• _Exercise aim_
All of the data is to be printed exactly, though the images must be left off.

Records from a data collection:
══════════════════════════════
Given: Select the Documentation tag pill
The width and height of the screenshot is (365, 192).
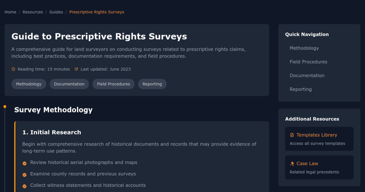Looking at the screenshot, I should tap(69, 84).
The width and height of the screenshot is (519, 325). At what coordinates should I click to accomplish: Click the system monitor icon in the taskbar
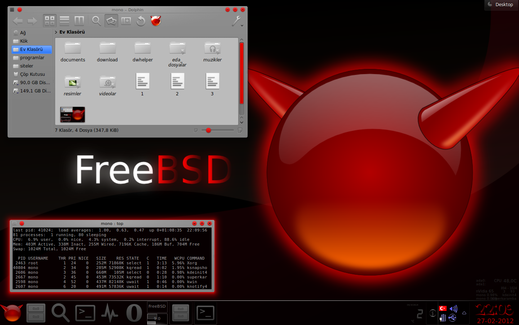pyautogui.click(x=109, y=313)
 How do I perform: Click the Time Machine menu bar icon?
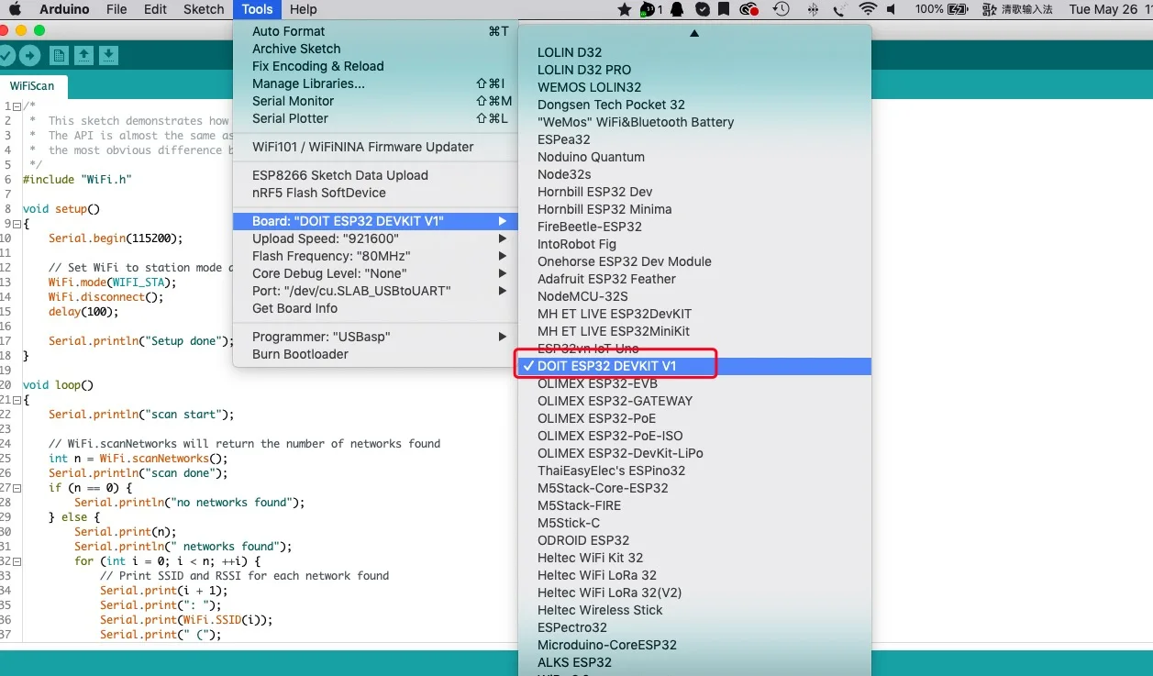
══════════════════════════════
• _Task output_
Given: Select the Documentation tag pill
The width and height of the screenshot is (365, 192).
Looking at the screenshot, I should tap(69, 84).
The width and height of the screenshot is (519, 325). At what coordinates should I click to accomplish: Click the system monitor icon in the taskbar
pyautogui.click(x=109, y=313)
 How do I perform: Click the Time Machine menu bar icon?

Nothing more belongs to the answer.